■ EXERCISE DESCRIPTION:
An exact copy of all entries is required.

■ INFORMATION:
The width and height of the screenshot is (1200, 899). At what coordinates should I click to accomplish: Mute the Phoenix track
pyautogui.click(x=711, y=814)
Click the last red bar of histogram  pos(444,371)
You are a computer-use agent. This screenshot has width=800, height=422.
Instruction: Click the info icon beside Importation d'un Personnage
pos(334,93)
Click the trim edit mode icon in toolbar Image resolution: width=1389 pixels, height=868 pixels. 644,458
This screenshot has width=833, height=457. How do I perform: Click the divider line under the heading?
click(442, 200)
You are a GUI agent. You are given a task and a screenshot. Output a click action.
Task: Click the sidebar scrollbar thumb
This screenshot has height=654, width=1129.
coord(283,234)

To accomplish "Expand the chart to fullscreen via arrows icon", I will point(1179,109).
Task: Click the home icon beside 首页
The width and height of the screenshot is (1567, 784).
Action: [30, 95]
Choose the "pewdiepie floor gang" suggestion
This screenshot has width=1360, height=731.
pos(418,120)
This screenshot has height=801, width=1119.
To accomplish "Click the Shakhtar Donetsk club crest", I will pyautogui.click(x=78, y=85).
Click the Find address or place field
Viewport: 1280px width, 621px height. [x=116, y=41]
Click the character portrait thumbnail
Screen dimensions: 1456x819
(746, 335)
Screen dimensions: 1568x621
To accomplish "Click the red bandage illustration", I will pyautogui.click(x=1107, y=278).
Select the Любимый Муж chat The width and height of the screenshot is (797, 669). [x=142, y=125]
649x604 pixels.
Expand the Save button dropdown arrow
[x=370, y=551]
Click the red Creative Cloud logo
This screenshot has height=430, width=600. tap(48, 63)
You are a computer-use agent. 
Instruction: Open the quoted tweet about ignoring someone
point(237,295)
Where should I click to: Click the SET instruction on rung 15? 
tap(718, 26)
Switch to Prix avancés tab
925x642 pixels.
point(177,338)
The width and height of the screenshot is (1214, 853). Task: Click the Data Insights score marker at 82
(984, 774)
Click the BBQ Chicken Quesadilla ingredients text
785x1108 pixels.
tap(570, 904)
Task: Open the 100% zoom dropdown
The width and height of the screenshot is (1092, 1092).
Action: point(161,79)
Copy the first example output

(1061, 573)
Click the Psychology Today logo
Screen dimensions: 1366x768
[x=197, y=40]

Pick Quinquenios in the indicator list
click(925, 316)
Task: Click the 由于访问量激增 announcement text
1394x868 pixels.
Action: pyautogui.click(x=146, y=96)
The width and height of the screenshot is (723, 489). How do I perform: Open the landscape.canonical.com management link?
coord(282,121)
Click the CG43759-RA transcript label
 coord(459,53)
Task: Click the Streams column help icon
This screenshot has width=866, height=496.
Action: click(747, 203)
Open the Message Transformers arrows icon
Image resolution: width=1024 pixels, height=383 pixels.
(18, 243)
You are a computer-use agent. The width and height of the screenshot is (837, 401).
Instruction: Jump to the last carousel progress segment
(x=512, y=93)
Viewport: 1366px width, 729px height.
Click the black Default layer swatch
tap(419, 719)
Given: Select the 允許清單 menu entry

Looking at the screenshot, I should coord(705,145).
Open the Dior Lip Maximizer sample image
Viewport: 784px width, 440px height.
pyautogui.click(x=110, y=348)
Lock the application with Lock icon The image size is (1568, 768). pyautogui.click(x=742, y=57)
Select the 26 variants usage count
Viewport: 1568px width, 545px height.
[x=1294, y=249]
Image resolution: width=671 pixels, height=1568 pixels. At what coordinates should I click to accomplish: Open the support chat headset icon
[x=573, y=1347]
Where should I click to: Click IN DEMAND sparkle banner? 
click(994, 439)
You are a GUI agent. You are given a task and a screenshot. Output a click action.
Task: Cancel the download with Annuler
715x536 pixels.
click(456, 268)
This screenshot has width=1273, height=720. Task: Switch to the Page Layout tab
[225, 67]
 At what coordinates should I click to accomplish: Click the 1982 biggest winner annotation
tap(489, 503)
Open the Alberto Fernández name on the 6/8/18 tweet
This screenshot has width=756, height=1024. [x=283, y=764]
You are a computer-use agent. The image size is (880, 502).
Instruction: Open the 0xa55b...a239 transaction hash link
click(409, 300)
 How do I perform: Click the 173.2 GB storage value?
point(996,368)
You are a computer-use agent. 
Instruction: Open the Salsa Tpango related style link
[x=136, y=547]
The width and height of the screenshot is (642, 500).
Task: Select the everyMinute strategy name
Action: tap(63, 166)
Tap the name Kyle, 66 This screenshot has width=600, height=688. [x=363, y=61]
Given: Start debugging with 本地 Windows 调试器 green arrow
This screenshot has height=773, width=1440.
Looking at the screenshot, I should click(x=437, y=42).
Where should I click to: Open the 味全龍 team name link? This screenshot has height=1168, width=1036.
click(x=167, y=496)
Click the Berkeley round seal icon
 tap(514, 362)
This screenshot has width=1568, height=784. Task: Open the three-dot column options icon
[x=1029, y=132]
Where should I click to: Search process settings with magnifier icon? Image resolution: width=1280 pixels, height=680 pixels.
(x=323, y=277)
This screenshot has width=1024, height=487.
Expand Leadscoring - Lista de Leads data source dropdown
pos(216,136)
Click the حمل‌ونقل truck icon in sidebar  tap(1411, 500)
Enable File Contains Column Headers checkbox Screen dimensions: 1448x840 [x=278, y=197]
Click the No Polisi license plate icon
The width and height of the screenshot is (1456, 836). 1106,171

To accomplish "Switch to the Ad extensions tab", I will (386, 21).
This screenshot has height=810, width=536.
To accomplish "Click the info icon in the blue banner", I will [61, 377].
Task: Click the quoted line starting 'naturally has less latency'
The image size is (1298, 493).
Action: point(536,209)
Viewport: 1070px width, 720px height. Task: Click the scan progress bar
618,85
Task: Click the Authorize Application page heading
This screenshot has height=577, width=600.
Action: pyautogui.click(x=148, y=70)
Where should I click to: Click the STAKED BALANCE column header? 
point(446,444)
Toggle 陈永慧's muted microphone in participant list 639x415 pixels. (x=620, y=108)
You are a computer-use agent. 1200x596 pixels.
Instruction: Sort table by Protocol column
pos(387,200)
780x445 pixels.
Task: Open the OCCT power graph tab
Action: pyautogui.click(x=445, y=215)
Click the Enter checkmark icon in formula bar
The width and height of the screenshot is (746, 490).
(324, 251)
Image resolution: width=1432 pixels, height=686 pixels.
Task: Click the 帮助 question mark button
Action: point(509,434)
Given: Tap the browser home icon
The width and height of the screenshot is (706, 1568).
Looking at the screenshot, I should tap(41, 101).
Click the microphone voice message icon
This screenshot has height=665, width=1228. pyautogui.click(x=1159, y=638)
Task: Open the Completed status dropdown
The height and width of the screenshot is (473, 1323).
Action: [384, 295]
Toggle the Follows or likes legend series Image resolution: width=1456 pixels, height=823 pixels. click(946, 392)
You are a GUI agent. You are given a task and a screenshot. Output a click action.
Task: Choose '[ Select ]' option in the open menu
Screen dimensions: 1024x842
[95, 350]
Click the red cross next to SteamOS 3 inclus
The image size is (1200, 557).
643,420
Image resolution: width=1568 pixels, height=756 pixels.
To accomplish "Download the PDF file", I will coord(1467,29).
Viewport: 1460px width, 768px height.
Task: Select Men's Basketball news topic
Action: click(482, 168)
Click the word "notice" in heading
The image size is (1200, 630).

■ ANSWER AREA:
The width and height of the screenshot is (1200, 899). At what coordinates should I click to accomplish: Mute the Phoenix track
pyautogui.click(x=711, y=814)
Click the last red bar of histogram  pos(444,371)
You are a computer-use agent. This screenshot has width=800, height=422.
Instruction: Click the info icon beside Importation d'un Personnage
pos(334,93)
Click the trim edit mode icon in toolbar Image resolution: width=1389 pixels, height=868 pixels. 644,458
This screenshot has width=833, height=457. How do I perform: Click the divider line under the heading?
click(442, 200)
You are a GUI agent. You are given a task and a screenshot. Output a click action.
Task: Click the sidebar scrollbar thumb
This screenshot has height=654, width=1129.
coord(283,234)

To accomplish "Expand the chart to fullscreen via arrows icon", I will point(1179,109).
Task: Click the home icon beside 首页
The width and height of the screenshot is (1567, 784).
Action: [30, 95]
Choose the "pewdiepie floor gang" suggestion
This screenshot has width=1360, height=731.
pos(418,120)
This screenshot has height=801, width=1119.
To accomplish "Click the Shakhtar Donetsk club crest", I will pyautogui.click(x=78, y=85).
Click the Find address or place field
Viewport: 1280px width, 621px height. [x=116, y=41]
Click the character portrait thumbnail
Screen dimensions: 1456x819
(746, 335)
Screen dimensions: 1568x621
To accomplish "Click the red bandage illustration", I will pyautogui.click(x=1107, y=278).
Select the Любимый Муж chat The width and height of the screenshot is (797, 669). [x=142, y=125]
649x604 pixels.
Expand the Save button dropdown arrow
[x=370, y=551]
Click the red Creative Cloud logo
This screenshot has height=430, width=600. tap(48, 63)
You are a computer-use agent. 
Instruction: Open the quoted tweet about ignoring someone
point(237,295)
Where should I click to: Click the SET instruction on rung 15? 
tap(718, 26)
Switch to Prix avancés tab
925x642 pixels.
point(177,338)
The width and height of the screenshot is (1214, 853). Task: Click the Data Insights score marker at 82
(984, 774)
Click the BBQ Chicken Quesadilla ingredients text
785x1108 pixels.
tap(570, 904)
Task: Open the 100% zoom dropdown
The width and height of the screenshot is (1092, 1092).
Action: point(161,79)
Copy the first example output

(1061, 573)
Click the Psychology Today logo
Screen dimensions: 1366x768
[x=197, y=40]

Pick Quinquenios in the indicator list
click(925, 316)
Task: Click the 由于访问量激增 announcement text
1394x868 pixels.
Action: pyautogui.click(x=146, y=96)
The width and height of the screenshot is (723, 489). How do I perform: Open the landscape.canonical.com management link?
coord(282,121)
Click the CG43759-RA transcript label
 coord(459,53)
Task: Click the Streams column help icon
This screenshot has width=866, height=496.
Action: click(747, 203)
Open the Message Transformers arrows icon
Image resolution: width=1024 pixels, height=383 pixels.
(18, 243)
You are a computer-use agent. The width and height of the screenshot is (837, 401).
Instruction: Jump to the last carousel progress segment
(x=512, y=93)
Viewport: 1366px width, 729px height.
Click the black Default layer swatch
tap(419, 719)
Given: Select the 允許清單 menu entry

Looking at the screenshot, I should coord(705,145).
Open the Dior Lip Maximizer sample image
Viewport: 784px width, 440px height.
pyautogui.click(x=110, y=348)
Lock the application with Lock icon The image size is (1568, 768). pyautogui.click(x=742, y=57)
Select the 26 variants usage count
Viewport: 1568px width, 545px height.
[x=1294, y=249]
Image resolution: width=671 pixels, height=1568 pixels. At what coordinates should I click to accomplish: Open the support chat headset icon
[x=573, y=1347]
Where should I click to: Click IN DEMAND sparkle banner? 
click(994, 439)
You are a GUI agent. You are given a task and a screenshot. Output a click action.
Task: Cancel the download with Annuler
715x536 pixels.
click(456, 268)
This screenshot has width=1273, height=720. Task: Switch to the Page Layout tab
[225, 67]
 At what coordinates should I click to accomplish: Click the 1982 biggest winner annotation
tap(489, 503)
Open the Alberto Fernández name on the 6/8/18 tweet
This screenshot has width=756, height=1024. [x=283, y=764]
You are a computer-use agent. The image size is (880, 502).
Instruction: Open the 0xa55b...a239 transaction hash link
click(409, 300)
 How do I perform: Click the 173.2 GB storage value?
point(996,368)
You are a computer-use agent. 
Instruction: Open the Salsa Tpango related style link
[x=136, y=547]
The width and height of the screenshot is (642, 500).
Task: Select the everyMinute strategy name
Action: tap(63, 166)
Tap the name Kyle, 66 This screenshot has width=600, height=688. [x=363, y=61]
Given: Start debugging with 本地 Windows 调试器 green arrow
This screenshot has height=773, width=1440.
Looking at the screenshot, I should click(x=437, y=42).
Where should I click to: Open the 味全龍 team name link? This screenshot has height=1168, width=1036.
click(x=167, y=496)
Click the Berkeley round seal icon
 tap(514, 362)
This screenshot has width=1568, height=784. Task: Open the three-dot column options icon
[x=1029, y=132]
Where should I click to: Search process settings with magnifier icon? Image resolution: width=1280 pixels, height=680 pixels.
(x=323, y=277)
This screenshot has width=1024, height=487.
Expand Leadscoring - Lista de Leads data source dropdown
pos(216,136)
Click the حمل‌ونقل truck icon in sidebar  tap(1411, 500)
Enable File Contains Column Headers checkbox Screen dimensions: 1448x840 [x=278, y=197]
Click the No Polisi license plate icon
The width and height of the screenshot is (1456, 836). 1106,171

To accomplish "Switch to the Ad extensions tab", I will (386, 21).
This screenshot has height=810, width=536.
To accomplish "Click the info icon in the blue banner", I will [61, 377].
Task: Click the quoted line starting 'naturally has less latency'
The image size is (1298, 493).
Action: point(536,209)
Viewport: 1070px width, 720px height. Task: Click the scan progress bar
618,85
Task: Click the Authorize Application page heading
This screenshot has height=577, width=600.
Action: pyautogui.click(x=148, y=70)
Where should I click to: Click the STAKED BALANCE column header? 
point(446,444)
Toggle 陈永慧's muted microphone in participant list 639x415 pixels. (x=620, y=108)
You are a computer-use agent. 1200x596 pixels.
Instruction: Sort table by Protocol column
pos(387,200)
780x445 pixels.
Task: Open the OCCT power graph tab
Action: pyautogui.click(x=445, y=215)
Click the Enter checkmark icon in formula bar
The width and height of the screenshot is (746, 490).
(324, 251)
Image resolution: width=1432 pixels, height=686 pixels.
Task: Click the 帮助 question mark button
Action: point(509,434)
Given: Tap the browser home icon
The width and height of the screenshot is (706, 1568).
Looking at the screenshot, I should tap(41, 101).
Click the microphone voice message icon
This screenshot has height=665, width=1228. pyautogui.click(x=1159, y=638)
Task: Open the Completed status dropdown
The height and width of the screenshot is (473, 1323).
Action: [384, 295]
Toggle the Follows or likes legend series Image resolution: width=1456 pixels, height=823 pixels. click(946, 392)
You are a GUI agent. You are given a task and a screenshot. Output a click action.
Task: Choose '[ Select ]' option in the open menu
Screen dimensions: 1024x842
[95, 350]
Click the red cross next to SteamOS 3 inclus
The image size is (1200, 557).
643,420
Image resolution: width=1568 pixels, height=756 pixels.
To accomplish "Download the PDF file", I will coord(1467,29).
Viewport: 1460px width, 768px height.
Task: Select Men's Basketball news topic
Action: click(482, 168)
Click the word "notice" in heading
The image size is (1200, 630).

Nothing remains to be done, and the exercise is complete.